◆ Activity
Reproduce the records starting with the line that contains "is (683, 1280)." and going on through the line that contains "logo-part2: ME is", swapping "Find the location of" for "Locate" and leaving everything else unchanged.

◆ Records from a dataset
* * * * * * * * *
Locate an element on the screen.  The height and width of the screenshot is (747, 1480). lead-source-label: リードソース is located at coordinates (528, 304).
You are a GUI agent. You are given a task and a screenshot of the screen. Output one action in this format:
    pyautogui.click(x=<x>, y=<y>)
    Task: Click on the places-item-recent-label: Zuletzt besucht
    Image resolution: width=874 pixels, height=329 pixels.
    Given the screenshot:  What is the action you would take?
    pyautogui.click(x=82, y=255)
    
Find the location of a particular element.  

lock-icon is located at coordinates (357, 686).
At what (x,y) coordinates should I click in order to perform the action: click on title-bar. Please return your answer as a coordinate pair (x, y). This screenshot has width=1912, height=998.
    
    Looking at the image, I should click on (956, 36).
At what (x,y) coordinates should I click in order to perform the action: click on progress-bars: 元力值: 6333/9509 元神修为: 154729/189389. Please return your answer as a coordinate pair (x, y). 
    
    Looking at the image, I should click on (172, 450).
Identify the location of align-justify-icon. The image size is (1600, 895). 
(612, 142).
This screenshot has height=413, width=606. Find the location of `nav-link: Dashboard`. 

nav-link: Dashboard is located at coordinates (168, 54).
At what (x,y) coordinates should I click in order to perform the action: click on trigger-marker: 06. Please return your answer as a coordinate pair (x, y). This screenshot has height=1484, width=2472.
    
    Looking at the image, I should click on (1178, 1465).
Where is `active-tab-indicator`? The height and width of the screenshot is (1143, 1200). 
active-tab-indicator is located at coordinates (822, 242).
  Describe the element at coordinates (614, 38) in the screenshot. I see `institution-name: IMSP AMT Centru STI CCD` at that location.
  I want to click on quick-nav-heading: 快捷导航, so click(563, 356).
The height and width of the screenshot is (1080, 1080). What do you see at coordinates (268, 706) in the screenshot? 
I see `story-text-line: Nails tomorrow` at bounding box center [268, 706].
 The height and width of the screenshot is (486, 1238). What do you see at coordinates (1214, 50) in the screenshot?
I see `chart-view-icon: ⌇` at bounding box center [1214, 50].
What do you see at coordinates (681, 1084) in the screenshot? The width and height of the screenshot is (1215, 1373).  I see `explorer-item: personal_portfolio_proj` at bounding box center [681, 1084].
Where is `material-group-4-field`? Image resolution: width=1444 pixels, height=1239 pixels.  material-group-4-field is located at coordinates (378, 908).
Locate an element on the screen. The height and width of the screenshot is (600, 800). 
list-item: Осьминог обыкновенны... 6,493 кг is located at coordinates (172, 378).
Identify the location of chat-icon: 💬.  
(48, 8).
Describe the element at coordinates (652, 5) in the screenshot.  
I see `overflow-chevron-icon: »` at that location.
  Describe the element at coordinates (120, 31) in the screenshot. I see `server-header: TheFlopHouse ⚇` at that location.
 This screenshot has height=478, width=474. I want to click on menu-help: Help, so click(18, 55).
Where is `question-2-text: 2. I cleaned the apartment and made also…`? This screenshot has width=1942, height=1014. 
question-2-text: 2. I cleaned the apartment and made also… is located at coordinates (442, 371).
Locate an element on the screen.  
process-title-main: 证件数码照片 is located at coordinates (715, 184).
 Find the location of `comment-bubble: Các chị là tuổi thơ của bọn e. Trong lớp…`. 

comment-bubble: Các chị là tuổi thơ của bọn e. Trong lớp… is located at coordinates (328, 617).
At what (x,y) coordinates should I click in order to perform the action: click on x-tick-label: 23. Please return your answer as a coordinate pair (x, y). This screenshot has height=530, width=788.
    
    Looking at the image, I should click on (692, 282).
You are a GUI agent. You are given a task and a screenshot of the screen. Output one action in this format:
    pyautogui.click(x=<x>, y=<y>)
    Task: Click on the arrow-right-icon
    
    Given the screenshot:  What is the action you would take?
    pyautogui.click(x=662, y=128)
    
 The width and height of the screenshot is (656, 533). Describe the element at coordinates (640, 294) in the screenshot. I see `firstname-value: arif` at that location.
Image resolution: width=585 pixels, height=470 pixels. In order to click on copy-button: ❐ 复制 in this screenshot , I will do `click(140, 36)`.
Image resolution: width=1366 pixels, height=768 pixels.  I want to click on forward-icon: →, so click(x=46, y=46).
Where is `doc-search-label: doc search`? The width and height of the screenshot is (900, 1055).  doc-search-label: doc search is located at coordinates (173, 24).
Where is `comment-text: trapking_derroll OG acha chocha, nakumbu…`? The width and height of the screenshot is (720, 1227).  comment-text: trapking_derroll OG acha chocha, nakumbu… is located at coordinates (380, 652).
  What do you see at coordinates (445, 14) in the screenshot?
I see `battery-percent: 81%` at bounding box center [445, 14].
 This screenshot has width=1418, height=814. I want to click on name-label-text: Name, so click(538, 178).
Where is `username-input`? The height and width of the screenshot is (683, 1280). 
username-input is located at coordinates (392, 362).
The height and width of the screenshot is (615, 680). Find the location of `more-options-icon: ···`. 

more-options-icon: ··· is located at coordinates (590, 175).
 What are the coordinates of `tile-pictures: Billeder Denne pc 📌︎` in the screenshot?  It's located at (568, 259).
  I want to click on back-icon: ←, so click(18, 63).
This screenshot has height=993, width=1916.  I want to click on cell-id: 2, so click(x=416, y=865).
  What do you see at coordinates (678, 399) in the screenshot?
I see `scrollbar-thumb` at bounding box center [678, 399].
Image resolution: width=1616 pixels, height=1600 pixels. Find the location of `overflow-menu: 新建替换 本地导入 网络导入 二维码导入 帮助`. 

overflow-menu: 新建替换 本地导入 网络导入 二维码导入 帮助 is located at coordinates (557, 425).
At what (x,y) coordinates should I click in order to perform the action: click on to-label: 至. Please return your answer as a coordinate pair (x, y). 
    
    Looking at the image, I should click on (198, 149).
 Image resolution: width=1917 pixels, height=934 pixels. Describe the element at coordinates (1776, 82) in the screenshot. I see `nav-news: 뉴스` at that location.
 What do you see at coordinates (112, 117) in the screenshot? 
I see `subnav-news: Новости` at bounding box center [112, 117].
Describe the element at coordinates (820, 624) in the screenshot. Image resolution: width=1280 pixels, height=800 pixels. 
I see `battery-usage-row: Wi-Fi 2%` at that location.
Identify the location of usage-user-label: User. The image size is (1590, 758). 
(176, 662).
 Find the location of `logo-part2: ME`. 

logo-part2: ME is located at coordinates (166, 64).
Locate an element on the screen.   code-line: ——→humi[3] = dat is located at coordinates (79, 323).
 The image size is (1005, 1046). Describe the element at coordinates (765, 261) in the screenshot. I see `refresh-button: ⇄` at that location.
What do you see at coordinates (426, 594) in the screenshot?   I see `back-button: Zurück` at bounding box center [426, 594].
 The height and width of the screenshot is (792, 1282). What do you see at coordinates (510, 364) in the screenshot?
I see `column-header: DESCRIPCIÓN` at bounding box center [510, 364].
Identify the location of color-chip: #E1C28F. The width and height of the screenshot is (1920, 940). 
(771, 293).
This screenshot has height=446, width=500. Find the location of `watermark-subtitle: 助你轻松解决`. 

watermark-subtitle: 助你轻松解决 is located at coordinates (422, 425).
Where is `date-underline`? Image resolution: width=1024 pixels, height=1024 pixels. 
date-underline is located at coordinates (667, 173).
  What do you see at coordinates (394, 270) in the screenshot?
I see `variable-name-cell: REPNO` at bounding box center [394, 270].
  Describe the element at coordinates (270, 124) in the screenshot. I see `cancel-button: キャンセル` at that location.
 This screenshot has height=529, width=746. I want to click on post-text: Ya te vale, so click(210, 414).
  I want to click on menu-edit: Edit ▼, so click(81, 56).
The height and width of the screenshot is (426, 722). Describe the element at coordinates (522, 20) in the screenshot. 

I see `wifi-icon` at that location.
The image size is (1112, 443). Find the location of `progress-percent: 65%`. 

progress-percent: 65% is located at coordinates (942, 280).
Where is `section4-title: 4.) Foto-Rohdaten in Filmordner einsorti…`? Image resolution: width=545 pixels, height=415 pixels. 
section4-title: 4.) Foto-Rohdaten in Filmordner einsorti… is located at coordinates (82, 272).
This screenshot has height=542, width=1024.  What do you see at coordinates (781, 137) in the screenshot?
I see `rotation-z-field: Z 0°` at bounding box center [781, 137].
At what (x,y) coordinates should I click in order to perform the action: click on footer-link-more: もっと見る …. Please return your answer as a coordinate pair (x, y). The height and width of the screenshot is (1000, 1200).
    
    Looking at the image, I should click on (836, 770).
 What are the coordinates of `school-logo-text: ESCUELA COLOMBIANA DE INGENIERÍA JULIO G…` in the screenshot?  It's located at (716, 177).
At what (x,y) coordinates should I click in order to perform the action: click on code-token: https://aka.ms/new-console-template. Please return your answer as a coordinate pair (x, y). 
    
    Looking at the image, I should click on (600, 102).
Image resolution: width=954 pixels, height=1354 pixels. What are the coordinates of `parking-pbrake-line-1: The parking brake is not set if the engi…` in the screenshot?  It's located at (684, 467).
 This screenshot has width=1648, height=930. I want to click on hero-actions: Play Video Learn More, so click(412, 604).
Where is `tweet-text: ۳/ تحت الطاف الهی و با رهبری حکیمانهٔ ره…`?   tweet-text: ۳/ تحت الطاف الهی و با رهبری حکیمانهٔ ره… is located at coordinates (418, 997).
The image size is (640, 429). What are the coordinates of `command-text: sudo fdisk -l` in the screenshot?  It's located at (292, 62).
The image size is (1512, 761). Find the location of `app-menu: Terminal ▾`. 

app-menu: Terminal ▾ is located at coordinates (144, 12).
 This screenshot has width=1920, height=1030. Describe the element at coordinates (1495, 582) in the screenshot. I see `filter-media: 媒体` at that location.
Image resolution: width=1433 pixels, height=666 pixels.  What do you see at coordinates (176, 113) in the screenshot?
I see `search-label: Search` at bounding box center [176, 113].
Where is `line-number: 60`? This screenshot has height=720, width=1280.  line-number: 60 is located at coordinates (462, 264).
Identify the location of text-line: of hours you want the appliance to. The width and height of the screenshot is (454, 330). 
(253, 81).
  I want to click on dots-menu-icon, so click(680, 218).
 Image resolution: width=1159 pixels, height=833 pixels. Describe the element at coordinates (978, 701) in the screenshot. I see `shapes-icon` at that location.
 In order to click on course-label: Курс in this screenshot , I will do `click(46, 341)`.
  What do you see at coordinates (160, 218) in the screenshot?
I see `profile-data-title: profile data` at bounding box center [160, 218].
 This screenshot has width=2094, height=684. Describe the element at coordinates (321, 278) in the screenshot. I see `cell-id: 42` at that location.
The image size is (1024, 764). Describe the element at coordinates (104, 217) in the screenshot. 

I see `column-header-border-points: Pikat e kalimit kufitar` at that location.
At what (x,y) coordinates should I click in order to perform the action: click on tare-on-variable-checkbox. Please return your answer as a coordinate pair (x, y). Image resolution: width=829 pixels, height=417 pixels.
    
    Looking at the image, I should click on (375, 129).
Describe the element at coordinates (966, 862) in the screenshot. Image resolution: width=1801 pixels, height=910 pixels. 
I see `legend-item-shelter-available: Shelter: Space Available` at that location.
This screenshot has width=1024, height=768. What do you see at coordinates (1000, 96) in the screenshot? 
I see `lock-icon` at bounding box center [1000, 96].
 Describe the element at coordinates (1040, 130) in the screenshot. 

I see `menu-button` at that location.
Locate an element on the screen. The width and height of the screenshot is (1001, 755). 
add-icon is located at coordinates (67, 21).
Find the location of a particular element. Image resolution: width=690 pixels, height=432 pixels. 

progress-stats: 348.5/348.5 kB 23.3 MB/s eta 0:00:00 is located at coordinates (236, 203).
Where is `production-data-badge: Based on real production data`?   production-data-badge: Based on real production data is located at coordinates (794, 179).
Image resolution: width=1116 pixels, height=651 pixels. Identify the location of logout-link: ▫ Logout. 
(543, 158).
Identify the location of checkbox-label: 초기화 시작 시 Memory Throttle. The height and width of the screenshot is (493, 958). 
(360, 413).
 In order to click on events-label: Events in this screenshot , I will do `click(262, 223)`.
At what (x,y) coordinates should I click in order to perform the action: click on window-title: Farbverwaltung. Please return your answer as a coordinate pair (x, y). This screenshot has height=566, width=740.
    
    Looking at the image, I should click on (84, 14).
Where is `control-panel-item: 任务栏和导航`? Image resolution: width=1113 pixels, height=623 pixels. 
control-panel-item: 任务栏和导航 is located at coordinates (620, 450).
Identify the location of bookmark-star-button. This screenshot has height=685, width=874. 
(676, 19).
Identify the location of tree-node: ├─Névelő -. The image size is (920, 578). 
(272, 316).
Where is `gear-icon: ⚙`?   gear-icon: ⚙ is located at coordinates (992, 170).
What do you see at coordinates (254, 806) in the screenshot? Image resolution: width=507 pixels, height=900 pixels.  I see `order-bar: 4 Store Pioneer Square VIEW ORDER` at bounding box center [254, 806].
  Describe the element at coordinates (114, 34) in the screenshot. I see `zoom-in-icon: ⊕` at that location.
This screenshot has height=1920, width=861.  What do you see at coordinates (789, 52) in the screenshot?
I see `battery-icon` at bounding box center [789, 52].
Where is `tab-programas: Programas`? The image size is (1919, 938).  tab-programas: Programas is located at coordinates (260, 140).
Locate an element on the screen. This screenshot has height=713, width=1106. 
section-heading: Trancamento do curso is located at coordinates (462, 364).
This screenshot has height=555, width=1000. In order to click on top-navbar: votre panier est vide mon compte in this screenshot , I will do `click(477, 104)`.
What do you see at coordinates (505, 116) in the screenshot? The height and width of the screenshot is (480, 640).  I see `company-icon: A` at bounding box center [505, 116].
* * * * * * * * *
◆ Task output
Where is `username-input`? The height and width of the screenshot is (683, 1280). 
username-input is located at coordinates (392, 362).
The height and width of the screenshot is (615, 680). Locate `more-options-icon: ···`. 

more-options-icon: ··· is located at coordinates (590, 175).
 What are the coordinates of `tile-pictures: Billeder Denne pc 📌︎` in the screenshot?  It's located at (568, 259).
  I want to click on back-icon: ←, so click(18, 63).
This screenshot has height=993, width=1916.  I want to click on cell-id: 2, so click(x=416, y=865).
  What do you see at coordinates (678, 399) in the screenshot?
I see `scrollbar-thumb` at bounding box center [678, 399].
Image resolution: width=1616 pixels, height=1600 pixels. Locate `overflow-menu: 新建替换 本地导入 网络导入 二维码导入 帮助`. 

overflow-menu: 新建替换 本地导入 网络导入 二维码导入 帮助 is located at coordinates (557, 425).
At what (x,y) coordinates should I click in order to perform the action: click on to-label: 至. Please return your answer as a coordinate pair (x, y). 
    
    Looking at the image, I should click on (198, 149).
 Image resolution: width=1917 pixels, height=934 pixels. Describe the element at coordinates (1776, 82) in the screenshot. I see `nav-news: 뉴스` at that location.
 What do you see at coordinates (112, 117) in the screenshot? 
I see `subnav-news: Новости` at bounding box center [112, 117].
Describe the element at coordinates (820, 624) in the screenshot. Image resolution: width=1280 pixels, height=800 pixels. 
I see `battery-usage-row: Wi-Fi 2%` at that location.
Identify the location of usage-user-label: User. The image size is (1590, 758). 
(176, 662).
 Locate `logo-part2: ME`. 

logo-part2: ME is located at coordinates (166, 64).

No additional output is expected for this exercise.